No one, however, can dispute that poverty has fallen from 22% of the population to 7% of the population which is a remarkable feat. It costs only about 0.5% of Brazilian GDP and about 2.5% of total government expenditure.

Most people use that extra income to buy their children clothes and shoes. That is how it should be.

A similar program called Opportunity NYC was a privately funded $63 million initiative, the first of its kind in the United States.  The pilot program, however, closed on August 2010. I believe that these ventures must have the backing of the government and must involve several social, educational and economic reforms which are outside the reach of private enterprise.

Saturday, February 5, 2011

Serious Farts

The world is a chaotic place what with the civil unrest in Egypt, war in Afghanistan, floods in the Philippines, Baby Doc in Haiti...the list is endless.  But we do have comic relief--in the shape of an anti-trouser cough (fart) law gaffe in Malawi.

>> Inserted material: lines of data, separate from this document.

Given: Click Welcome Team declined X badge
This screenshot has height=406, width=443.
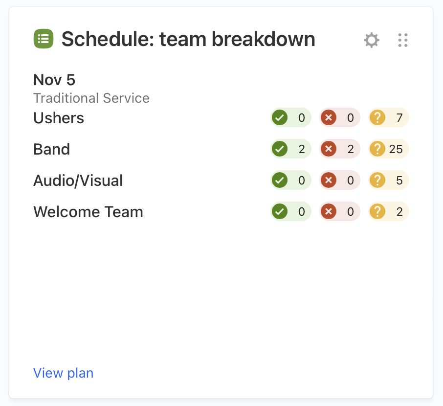Looking at the screenshot, I should tap(340, 212).
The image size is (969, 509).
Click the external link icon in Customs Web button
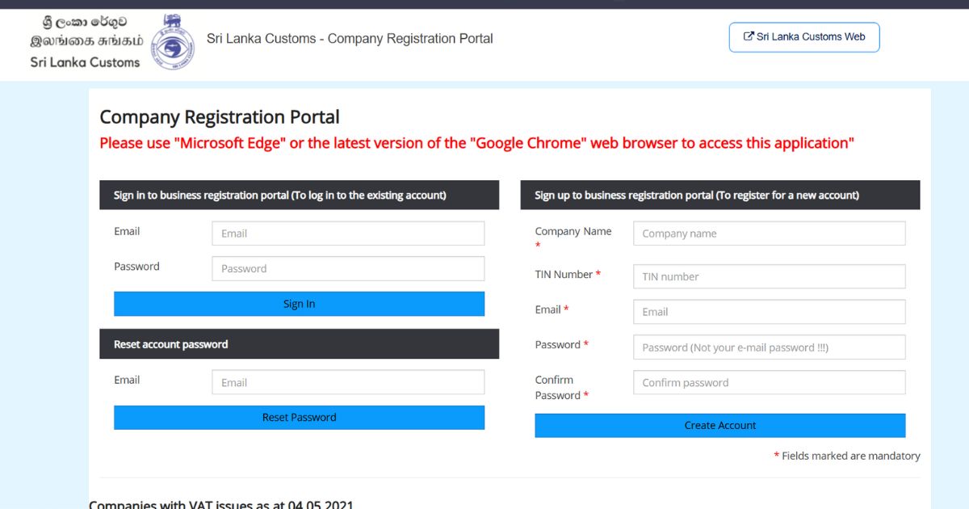click(x=749, y=36)
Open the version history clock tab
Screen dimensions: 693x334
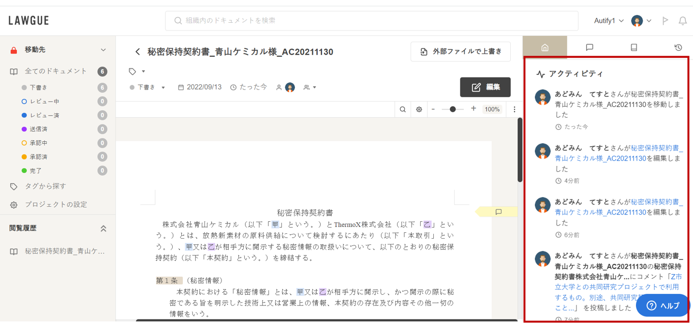point(678,47)
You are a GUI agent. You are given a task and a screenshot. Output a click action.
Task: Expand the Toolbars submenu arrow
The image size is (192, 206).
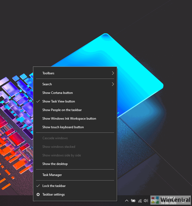point(113,73)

Malawi's Minister for Justice and Constitutional Affairs, Dr. George Chaponda said in a radio interview with Straight Talk that he would table a bill in the parliament to make farting in public a punishable offence.  “We are entitled to introduce order in the country..I think the government has a right to ensure decency,” he justified.  "You can control your farting. Why not go to toilet instead of farting in public?" It is as disgusting as urinating in public, he said.  "Of course nature can be controlled, when somebody wants to go to the toilet is advised to go to toilet and if somebody maybe you are in public there you decide farting left and right it becomes a nuisance.”

Gosh! Left and right?

He later said he misinterpreted this clause in the legislation:
“Any person who vitiates the atmosphere in any place so as to make it noxious to the public to the health of persons in general dwelling or carrying on business in the neighbourhood or passing along a public way shall be guilty of a misdemeanor.”
The solicitor-general Anthony Kamanga explained to him that the clause was alluding to "pollution" and not farting.

Dr. Chaponda will now let people "break wind" in peace in public.